Storage Provider Setup

Local Filesystem Storage

The simplest storage option, ideal for development and testing.

Required Environment Variables:

  • DATADIR (optional): Directory path for file storage. Defaults to ./data if not set.

Example Setup:

# Optional: Set custom data directory
export DATADIR="/path/to/your/data"

# Or use default ./data directory (no setup needed)

Usage:

from omni_storage.factory import get_storage

# Automatic detection (when only DATADIR is set)
storage = get_storage()

# Or explicit selection
storage = get_storage(storage_type="local")

Amazon S3 Storage

Store files in Amazon S3 buckets with full AWS integration.

Required Environment Variables:

  • AWS_S3_BUCKET: Your S3 bucket name
  • AWS_REGION (optional): AWS region (e.g., "us-east-1")

AWS Credentials: Must be configured via one of these methods:

  • Environment variables: AWS_ACCESS_KEY_ID and AWS_SECRET_ACCESS_KEY
  • AWS credentials file: ~/.aws/credentials
  • IAM roles (when running on AWS infrastructure)
  • See boto3 credentials documentation for all options

Example Setup:

# Required: S3 bucket name
export AWS_S3_BUCKET="my-storage-bucket"

# Optional: AWS region
export AWS_REGION="us-west-2"

# AWS credentials (if not using IAM roles or credentials file)
export AWS_ACCESS_KEY_ID="your-access-key"
export AWS_SECRET_ACCESS_KEY="your-secret-key"

Usage:

from omni_storage.factory import get_storage

# Automatic detection (when AWS_S3_BUCKET is set)
storage = get_storage()

# Or explicit selection
storage = get_storage(storage_type="s3")

Google Cloud Storage (GCS)

Store files in Google Cloud Storage buckets.

Required Environment Variables:

  • GCS_BUCKET: Your GCS bucket name

GCS Authentication: Must be configured via one of these methods:

  • Service account key file: Set GOOGLE_APPLICATION_CREDENTIALS environment variable
  • Application Default Credentials (ADC) when running on Google Cloud
  • gcloud CLI authentication for local development
  • See Google Cloud authentication documentation for details

Example Setup:

# Required: GCS bucket name
export GCS_BUCKET="my-gcs-bucket"

# Authentication via service account (most common)
export GOOGLE_APPLICATION_CREDENTIALS="/path/to/service-account-key.json"
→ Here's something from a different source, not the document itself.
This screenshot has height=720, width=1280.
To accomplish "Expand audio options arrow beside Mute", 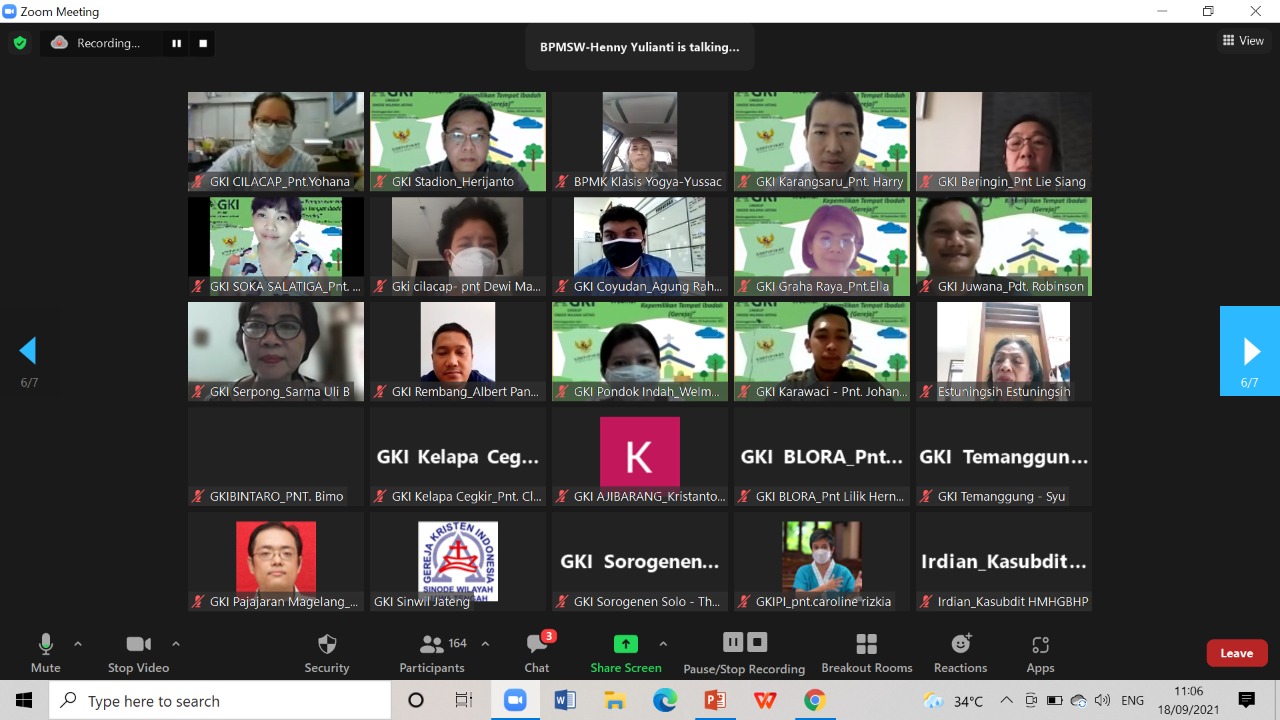I will [78, 644].
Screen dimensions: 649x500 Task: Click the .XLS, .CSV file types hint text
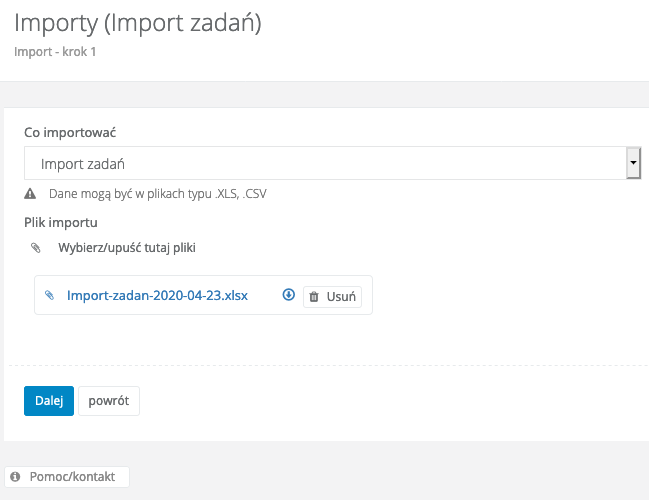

# Or authenticate via gcloud CLI for development
gcloud auth application-default login

Usage:

from omni_storage.factory import get_storage

# Automatic detection (when GCS_BUCKET is set)
storage = get_storage()

# Or explicit selection
storage = get_storage(storage_type="gcs")

Backend Selection Logic

Omni Storage can determine the appropriate backend in two ways:

  1. Explicitly via storage_type parameter: Pass storage_type="s3", storage_type="gcs", or storage_type="local" to get_storage()
  2. Automatically via Environment Variables: If storage_type is not provided, the backend is chosen based on which environment variables are set:
    • If AWS_S3_BUCKET is set → S3 storage
    • If GCS_BUCKET is set → GCS storage
    • Otherwise → Local storage (using DATADIR or default ./data)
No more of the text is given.